• **Goal**: Rewrite every item below with "computer-use agent" renamed to "desktop assistant", leaving all other text unchanged.

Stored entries

=======

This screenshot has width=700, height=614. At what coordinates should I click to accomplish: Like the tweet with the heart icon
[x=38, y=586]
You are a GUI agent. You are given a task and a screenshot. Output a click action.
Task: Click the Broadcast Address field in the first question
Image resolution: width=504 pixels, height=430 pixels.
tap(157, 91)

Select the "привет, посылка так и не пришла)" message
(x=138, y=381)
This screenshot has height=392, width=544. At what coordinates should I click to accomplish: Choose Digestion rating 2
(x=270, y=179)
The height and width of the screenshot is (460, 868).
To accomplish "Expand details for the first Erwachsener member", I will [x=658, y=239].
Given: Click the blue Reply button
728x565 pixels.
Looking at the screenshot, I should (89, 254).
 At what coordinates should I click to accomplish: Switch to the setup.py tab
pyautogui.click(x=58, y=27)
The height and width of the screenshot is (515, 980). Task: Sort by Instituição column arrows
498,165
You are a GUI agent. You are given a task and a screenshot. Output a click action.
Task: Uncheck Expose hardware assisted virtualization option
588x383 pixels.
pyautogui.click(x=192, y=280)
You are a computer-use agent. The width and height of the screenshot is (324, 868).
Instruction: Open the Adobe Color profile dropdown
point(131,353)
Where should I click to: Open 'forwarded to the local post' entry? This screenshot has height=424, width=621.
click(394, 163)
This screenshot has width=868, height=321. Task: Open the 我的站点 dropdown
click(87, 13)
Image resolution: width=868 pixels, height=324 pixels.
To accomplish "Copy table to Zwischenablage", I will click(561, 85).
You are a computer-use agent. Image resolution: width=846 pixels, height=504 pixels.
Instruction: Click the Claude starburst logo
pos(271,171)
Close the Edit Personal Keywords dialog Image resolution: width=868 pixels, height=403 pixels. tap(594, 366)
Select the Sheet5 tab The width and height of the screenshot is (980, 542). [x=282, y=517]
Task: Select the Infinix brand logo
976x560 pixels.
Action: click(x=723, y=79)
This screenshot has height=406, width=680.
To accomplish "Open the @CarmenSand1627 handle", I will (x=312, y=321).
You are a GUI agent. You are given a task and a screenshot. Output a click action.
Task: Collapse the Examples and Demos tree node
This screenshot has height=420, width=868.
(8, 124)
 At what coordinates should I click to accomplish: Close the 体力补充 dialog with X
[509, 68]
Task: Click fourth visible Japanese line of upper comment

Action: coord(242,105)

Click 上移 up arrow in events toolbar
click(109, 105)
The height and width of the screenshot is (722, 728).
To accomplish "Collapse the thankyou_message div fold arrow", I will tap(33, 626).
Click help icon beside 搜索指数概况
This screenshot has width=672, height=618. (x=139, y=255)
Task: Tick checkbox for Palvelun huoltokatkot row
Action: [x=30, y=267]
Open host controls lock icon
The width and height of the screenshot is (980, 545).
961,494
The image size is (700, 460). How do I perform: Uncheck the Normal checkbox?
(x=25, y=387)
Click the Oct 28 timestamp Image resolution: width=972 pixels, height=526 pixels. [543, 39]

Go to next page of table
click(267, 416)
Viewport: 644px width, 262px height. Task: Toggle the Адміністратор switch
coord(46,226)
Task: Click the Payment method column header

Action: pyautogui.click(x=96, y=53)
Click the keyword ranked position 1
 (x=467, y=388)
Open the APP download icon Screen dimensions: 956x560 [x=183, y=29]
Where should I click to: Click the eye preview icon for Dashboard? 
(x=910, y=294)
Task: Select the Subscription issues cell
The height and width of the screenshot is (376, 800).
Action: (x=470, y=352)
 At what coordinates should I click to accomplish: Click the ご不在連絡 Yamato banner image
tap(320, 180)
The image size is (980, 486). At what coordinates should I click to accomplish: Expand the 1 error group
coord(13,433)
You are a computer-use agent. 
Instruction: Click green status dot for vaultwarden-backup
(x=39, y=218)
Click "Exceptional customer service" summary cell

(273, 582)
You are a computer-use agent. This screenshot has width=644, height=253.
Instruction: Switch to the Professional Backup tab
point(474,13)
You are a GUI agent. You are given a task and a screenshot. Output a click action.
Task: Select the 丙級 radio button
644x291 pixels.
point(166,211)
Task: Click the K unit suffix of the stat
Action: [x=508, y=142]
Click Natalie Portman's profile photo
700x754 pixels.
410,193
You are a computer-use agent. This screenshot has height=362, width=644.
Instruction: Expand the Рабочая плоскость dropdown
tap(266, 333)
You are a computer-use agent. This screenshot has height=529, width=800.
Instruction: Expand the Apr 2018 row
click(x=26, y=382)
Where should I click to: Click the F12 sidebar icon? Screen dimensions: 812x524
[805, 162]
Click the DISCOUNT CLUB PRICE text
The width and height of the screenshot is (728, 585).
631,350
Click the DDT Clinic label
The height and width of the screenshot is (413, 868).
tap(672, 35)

=======

• **Solution**:
This screenshot has width=700, height=614. At what coordinates should I click to accomplish: Like the tweet with the heart icon
[x=38, y=586]
You are a GUI agent. You are given a task and a screenshot. Output a click action.
Task: Click the Broadcast Address field in the first question
Image resolution: width=504 pixels, height=430 pixels.
tap(157, 91)

Select the "привет, посылка так и не пришла)" message
(x=138, y=381)
This screenshot has height=392, width=544. At what coordinates should I click to accomplish: Choose Digestion rating 2
(x=270, y=179)
The height and width of the screenshot is (460, 868).
To accomplish "Expand details for the first Erwachsener member", I will [x=658, y=239].
Given: Click the blue Reply button
728x565 pixels.
Looking at the screenshot, I should (89, 254).
 At what coordinates should I click to accomplish: Switch to the setup.py tab
pyautogui.click(x=58, y=27)
The height and width of the screenshot is (515, 980). Task: Sort by Instituição column arrows
498,165
You are a GUI agent. You are given a task and a screenshot. Output a click action.
Task: Uncheck Expose hardware assisted virtualization option
588x383 pixels.
pyautogui.click(x=192, y=280)
You are a desktop assistant. The width and height of the screenshot is (324, 868).
Instruction: Open the Adobe Color profile dropdown
point(131,353)
Where should I click to: Open 'forwarded to the local post' entry? This screenshot has height=424, width=621.
click(394, 163)
This screenshot has width=868, height=321. Task: Open the 我的站点 dropdown
click(87, 13)
Image resolution: width=868 pixels, height=324 pixels.
To accomplish "Copy table to Zwischenablage", I will click(561, 85).
You are a desktop assistant. Image resolution: width=846 pixels, height=504 pixels.
Instruction: Click the Claude starburst logo
pos(271,171)
Close the Edit Personal Keywords dialog Image resolution: width=868 pixels, height=403 pixels. tap(594, 366)
Select the Sheet5 tab The width and height of the screenshot is (980, 542). [x=282, y=517]
Task: Select the Infinix brand logo
976x560 pixels.
Action: click(x=723, y=79)
This screenshot has height=406, width=680.
To accomplish "Open the @CarmenSand1627 handle", I will (x=312, y=321).
You are a GUI agent. You are given a task and a screenshot. Output a click action.
Task: Collapse the Examples and Demos tree node
This screenshot has height=420, width=868.
(8, 124)
 At what coordinates should I click to accomplish: Close the 体力补充 dialog with X
[509, 68]
Task: Click fourth visible Japanese line of upper comment

Action: coord(242,105)

Click 上移 up arrow in events toolbar
click(109, 105)
The height and width of the screenshot is (722, 728).
To accomplish "Collapse the thankyou_message div fold arrow", I will tap(33, 626).
Click help icon beside 搜索指数概况
This screenshot has width=672, height=618. (x=139, y=255)
Task: Tick checkbox for Palvelun huoltokatkot row
Action: [x=30, y=267]
Open host controls lock icon
The width and height of the screenshot is (980, 545).
961,494
The image size is (700, 460). How do I perform: Uncheck the Normal checkbox?
(x=25, y=387)
Click the Oct 28 timestamp Image resolution: width=972 pixels, height=526 pixels. [543, 39]

Go to next page of table
click(267, 416)
Viewport: 644px width, 262px height. Task: Toggle the Адміністратор switch
coord(46,226)
Task: Click the Payment method column header

Action: pyautogui.click(x=96, y=53)
Click the keyword ranked position 1
 (x=467, y=388)
Open the APP download icon Screen dimensions: 956x560 [x=183, y=29]
Where should I click to: Click the eye preview icon for Dashboard? 
(x=910, y=294)
Task: Select the Subscription issues cell
The height and width of the screenshot is (376, 800).
Action: (x=470, y=352)
 At what coordinates should I click to accomplish: Click the ご不在連絡 Yamato banner image
tap(320, 180)
The image size is (980, 486). At what coordinates should I click to accomplish: Expand the 1 error group
coord(13,433)
You are a desktop assistant. 
Instruction: Click green status dot for vaultwarden-backup
(x=39, y=218)
Click "Exceptional customer service" summary cell

(273, 582)
You are a desktop assistant. This screenshot has width=644, height=253.
Instruction: Switch to the Professional Backup tab
point(474,13)
You are a GUI agent. You are given a task and a screenshot. Output a click action.
Task: Select the 丙級 radio button
644x291 pixels.
point(166,211)
Task: Click the K unit suffix of the stat
Action: [x=508, y=142]
Click Natalie Portman's profile photo
700x754 pixels.
410,193
You are a desktop assistant. This screenshot has height=362, width=644.
Instruction: Expand the Рабочая плоскость dropdown
tap(266, 333)
You are a desktop assistant. This screenshot has height=529, width=800.
Instruction: Expand the Apr 2018 row
click(x=26, y=382)
Where should I click to: Click the F12 sidebar icon? Screen dimensions: 812x524
[805, 162]
Click the DISCOUNT CLUB PRICE text
The width and height of the screenshot is (728, 585).
631,350
Click the DDT Clinic label
The height and width of the screenshot is (413, 868).
tap(672, 35)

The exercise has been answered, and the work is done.